* GIVEN DATA:
##########
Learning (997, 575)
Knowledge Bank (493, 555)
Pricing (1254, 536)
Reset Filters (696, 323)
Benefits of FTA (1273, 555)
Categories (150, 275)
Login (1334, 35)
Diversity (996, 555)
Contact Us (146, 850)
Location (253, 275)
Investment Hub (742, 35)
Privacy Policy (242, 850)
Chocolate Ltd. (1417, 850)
##########
Rewrite all the entries above, changing "Privacy Policy" to "Data Protection Notice" and leaving everything else as it is.

Learning (997, 575)
Knowledge Bank (493, 555)
Pricing (1254, 536)
Reset Filters (696, 323)
Benefits of FTA (1273, 555)
Categories (150, 275)
Login (1334, 35)
Diversity (996, 555)
Contact Us (146, 850)
Location (253, 275)
Investment Hub (742, 35)
Data Protection Notice (242, 850)
Chocolate Ltd. (1417, 850)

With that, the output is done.